| What you need to do |
For this exercise, please find the lines in the entries that include the word "computer" and copy them.

(Stored data entries)
.....
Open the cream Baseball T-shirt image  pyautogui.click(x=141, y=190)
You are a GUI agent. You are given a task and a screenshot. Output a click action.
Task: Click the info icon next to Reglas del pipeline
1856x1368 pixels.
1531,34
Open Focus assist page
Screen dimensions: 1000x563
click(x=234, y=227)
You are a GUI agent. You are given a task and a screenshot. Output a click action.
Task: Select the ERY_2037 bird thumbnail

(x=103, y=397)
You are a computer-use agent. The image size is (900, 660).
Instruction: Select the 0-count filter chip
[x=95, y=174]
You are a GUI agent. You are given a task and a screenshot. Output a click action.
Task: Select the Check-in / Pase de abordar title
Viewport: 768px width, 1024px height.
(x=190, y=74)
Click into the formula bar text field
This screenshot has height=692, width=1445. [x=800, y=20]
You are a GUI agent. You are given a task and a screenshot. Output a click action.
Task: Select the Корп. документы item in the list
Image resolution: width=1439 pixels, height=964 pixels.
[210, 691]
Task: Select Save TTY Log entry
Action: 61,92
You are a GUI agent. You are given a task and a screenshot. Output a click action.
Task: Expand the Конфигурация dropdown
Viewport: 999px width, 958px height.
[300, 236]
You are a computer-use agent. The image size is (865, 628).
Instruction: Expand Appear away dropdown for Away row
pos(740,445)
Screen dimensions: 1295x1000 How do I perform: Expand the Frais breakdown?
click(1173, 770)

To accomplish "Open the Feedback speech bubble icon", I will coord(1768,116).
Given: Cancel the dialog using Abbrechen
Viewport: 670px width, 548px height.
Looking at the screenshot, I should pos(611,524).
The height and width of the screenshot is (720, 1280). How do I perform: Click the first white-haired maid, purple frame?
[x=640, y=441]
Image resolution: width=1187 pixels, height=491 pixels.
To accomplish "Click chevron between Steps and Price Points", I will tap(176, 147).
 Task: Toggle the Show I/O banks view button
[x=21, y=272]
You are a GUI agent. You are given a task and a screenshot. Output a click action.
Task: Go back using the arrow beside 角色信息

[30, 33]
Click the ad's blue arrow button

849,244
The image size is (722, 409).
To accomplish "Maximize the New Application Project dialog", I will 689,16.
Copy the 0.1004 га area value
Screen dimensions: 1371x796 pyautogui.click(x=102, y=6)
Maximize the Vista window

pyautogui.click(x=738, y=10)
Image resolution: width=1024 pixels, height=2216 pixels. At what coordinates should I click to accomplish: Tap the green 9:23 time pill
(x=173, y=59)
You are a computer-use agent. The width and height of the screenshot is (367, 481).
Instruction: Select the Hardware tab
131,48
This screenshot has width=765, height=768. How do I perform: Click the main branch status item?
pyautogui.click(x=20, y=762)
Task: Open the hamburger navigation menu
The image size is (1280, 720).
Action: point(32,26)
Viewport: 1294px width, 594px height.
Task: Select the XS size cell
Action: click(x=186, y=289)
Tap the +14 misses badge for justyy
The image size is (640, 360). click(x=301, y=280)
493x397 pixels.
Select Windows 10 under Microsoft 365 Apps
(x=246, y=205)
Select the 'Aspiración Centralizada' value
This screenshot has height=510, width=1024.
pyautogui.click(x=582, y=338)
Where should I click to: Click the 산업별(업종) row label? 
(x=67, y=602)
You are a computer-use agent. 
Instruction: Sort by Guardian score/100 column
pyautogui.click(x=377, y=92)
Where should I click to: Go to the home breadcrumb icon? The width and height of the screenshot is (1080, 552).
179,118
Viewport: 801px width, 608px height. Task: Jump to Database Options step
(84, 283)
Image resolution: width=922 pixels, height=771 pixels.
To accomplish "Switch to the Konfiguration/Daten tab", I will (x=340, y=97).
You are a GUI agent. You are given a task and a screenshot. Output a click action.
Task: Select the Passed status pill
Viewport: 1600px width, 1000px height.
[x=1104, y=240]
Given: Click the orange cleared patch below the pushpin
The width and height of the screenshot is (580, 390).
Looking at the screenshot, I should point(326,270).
.....
| Expected output |
You are a computer-use agent. The image size is (900, 660).
You are a computer-use agent. The image size is (865, 628).
You are a computer-use agent. The width and height of the screenshot is (367, 481).
You are a computer-use agent. 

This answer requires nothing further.